■ **Work item**:
Go to the line that contains "Edit the Linen Trenchcoat product values" and extract it along with every line after it, exactly, through the end of the data below.

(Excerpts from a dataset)
▬▬▬▬▬▬

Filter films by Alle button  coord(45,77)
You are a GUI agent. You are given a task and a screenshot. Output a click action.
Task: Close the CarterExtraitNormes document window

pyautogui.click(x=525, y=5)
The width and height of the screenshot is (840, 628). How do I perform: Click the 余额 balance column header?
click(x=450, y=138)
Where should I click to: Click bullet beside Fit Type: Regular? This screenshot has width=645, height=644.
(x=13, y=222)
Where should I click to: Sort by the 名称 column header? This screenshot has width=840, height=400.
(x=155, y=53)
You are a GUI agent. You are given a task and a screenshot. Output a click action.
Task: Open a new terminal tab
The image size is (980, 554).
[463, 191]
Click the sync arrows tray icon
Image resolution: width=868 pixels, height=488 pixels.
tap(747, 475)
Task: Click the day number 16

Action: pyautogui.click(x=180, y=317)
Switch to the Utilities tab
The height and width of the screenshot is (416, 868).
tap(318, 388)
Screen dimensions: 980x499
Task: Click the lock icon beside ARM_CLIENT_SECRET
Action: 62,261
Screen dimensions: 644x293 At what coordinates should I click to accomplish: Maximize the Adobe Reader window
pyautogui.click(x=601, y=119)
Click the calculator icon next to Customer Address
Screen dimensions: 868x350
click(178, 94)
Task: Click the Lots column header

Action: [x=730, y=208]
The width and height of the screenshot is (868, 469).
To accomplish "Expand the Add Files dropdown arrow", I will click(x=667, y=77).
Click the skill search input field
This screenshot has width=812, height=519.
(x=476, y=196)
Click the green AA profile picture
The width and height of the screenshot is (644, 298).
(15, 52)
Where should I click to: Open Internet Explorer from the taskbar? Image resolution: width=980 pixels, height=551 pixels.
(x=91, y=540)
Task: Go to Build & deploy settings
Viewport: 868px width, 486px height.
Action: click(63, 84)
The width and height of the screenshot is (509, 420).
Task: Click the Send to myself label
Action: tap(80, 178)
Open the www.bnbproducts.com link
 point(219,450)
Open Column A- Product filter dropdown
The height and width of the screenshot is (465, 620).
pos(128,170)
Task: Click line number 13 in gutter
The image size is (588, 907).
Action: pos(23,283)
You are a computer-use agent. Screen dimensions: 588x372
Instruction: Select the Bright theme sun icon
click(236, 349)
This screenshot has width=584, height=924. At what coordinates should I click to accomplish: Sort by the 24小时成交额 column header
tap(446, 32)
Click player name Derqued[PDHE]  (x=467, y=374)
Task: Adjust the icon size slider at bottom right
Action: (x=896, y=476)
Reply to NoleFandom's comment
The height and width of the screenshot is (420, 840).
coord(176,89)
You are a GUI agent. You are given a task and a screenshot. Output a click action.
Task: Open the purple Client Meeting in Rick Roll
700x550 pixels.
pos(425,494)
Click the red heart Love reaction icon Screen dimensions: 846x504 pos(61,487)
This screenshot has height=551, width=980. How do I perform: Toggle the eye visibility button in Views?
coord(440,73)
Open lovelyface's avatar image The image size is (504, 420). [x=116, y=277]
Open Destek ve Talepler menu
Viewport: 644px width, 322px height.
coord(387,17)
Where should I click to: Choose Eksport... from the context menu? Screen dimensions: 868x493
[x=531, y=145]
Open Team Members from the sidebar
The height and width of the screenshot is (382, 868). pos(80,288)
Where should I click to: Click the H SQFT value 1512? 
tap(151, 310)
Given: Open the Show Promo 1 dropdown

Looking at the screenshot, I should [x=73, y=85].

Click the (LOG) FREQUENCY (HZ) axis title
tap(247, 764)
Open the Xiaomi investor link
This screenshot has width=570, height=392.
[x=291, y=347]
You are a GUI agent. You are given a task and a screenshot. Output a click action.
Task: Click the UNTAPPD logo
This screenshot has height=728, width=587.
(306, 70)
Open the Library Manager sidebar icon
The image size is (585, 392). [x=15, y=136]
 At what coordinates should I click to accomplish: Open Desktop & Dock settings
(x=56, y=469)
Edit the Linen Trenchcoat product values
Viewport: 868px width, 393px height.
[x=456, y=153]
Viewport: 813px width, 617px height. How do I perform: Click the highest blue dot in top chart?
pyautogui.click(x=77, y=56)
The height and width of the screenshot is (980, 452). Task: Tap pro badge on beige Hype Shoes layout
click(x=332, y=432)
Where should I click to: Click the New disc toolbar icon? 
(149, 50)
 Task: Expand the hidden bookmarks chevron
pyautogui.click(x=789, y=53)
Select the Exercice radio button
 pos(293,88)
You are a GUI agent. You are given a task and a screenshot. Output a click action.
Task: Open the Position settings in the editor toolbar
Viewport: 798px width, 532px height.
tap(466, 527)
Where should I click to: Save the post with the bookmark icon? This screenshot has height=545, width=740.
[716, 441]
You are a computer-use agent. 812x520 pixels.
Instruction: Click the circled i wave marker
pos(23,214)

▬▬▬▬▬▬

■ **Answer to this task**:
Edit the Linen Trenchcoat product values
Viewport: 868px width, 393px height.
[x=456, y=153]
Viewport: 813px width, 617px height. How do I perform: Click the highest blue dot in top chart?
pyautogui.click(x=77, y=56)
The height and width of the screenshot is (980, 452). Task: Tap pro badge on beige Hype Shoes layout
click(x=332, y=432)
Where should I click to: Click the New disc toolbar icon? 
(149, 50)
 Task: Expand the hidden bookmarks chevron
pyautogui.click(x=789, y=53)
Select the Exercice radio button
 pos(293,88)
You are a GUI agent. You are given a task and a screenshot. Output a click action.
Task: Open the Position settings in the editor toolbar
Viewport: 798px width, 532px height.
tap(466, 527)
Where should I click to: Save the post with the bookmark icon? This screenshot has height=545, width=740.
[716, 441]
You are a computer-use agent. 812x520 pixels.
Instruction: Click the circled i wave marker
pos(23,214)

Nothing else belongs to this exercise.